- **Your assignment**: Among the entries below, find each line holding "value" and return it.

*** Given records Section Begins ***

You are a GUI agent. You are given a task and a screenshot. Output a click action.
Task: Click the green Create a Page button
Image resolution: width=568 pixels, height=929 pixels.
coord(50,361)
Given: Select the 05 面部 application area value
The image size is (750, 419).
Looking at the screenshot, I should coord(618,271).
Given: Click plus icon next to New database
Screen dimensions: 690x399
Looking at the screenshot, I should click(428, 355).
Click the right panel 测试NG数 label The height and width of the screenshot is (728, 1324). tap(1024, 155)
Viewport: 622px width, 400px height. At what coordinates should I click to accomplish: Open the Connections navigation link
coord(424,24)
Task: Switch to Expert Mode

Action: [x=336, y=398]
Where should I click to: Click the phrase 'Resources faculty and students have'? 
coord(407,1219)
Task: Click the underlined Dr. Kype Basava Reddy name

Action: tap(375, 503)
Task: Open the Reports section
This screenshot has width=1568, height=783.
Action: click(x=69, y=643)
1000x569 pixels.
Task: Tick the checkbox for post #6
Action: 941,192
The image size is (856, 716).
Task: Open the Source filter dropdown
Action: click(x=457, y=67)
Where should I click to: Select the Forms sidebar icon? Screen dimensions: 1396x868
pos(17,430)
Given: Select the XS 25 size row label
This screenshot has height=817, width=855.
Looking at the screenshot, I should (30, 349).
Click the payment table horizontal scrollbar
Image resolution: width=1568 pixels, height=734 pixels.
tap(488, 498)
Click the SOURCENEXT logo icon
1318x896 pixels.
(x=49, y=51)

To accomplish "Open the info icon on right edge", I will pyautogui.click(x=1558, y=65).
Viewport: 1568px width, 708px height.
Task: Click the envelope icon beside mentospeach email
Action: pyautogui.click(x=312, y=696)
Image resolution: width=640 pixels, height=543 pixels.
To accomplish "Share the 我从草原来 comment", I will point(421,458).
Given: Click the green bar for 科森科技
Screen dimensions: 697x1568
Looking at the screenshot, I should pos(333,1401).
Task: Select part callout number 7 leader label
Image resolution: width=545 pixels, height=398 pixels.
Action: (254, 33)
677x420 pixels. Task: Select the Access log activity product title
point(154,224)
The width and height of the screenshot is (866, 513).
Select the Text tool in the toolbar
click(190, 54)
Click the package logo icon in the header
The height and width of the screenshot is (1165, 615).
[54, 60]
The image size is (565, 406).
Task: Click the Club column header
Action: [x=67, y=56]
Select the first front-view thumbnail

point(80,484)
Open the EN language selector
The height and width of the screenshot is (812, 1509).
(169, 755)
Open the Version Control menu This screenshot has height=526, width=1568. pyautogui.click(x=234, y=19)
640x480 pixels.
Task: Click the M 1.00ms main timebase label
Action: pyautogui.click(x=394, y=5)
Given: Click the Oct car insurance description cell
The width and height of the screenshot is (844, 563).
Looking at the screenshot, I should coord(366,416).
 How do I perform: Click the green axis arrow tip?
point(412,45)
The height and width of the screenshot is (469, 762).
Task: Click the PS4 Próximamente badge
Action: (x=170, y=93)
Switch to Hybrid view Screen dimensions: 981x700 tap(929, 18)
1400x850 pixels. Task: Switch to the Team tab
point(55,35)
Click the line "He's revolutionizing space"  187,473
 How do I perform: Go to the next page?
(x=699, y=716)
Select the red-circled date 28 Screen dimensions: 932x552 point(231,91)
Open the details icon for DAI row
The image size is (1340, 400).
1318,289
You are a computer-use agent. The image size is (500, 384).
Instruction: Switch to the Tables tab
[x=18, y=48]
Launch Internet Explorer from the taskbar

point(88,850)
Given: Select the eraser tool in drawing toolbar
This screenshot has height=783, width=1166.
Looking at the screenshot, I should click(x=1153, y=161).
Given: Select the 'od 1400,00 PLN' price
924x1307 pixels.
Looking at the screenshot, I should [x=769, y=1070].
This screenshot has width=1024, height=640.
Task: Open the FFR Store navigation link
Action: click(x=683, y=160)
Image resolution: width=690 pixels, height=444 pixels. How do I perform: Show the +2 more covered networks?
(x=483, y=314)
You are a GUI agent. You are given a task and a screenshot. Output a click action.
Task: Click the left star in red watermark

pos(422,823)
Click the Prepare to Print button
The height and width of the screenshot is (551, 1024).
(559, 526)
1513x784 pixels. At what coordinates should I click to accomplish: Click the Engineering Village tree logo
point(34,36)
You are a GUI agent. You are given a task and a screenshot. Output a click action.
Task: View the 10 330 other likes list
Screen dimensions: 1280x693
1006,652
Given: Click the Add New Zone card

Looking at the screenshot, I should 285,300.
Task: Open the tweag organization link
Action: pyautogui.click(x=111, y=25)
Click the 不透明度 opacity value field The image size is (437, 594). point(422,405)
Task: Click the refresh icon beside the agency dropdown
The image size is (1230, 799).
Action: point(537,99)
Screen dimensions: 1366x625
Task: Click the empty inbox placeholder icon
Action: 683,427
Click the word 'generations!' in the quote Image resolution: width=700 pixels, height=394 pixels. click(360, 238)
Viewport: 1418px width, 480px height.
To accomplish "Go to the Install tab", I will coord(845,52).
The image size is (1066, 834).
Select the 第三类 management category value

*** Given records Section Ends ***

- **Result of this task**:
Given: Select the 05 面部 application area value
Click the 不透明度 opacity value field The image size is (437, 594). point(422,405)
Select the 第三类 management category value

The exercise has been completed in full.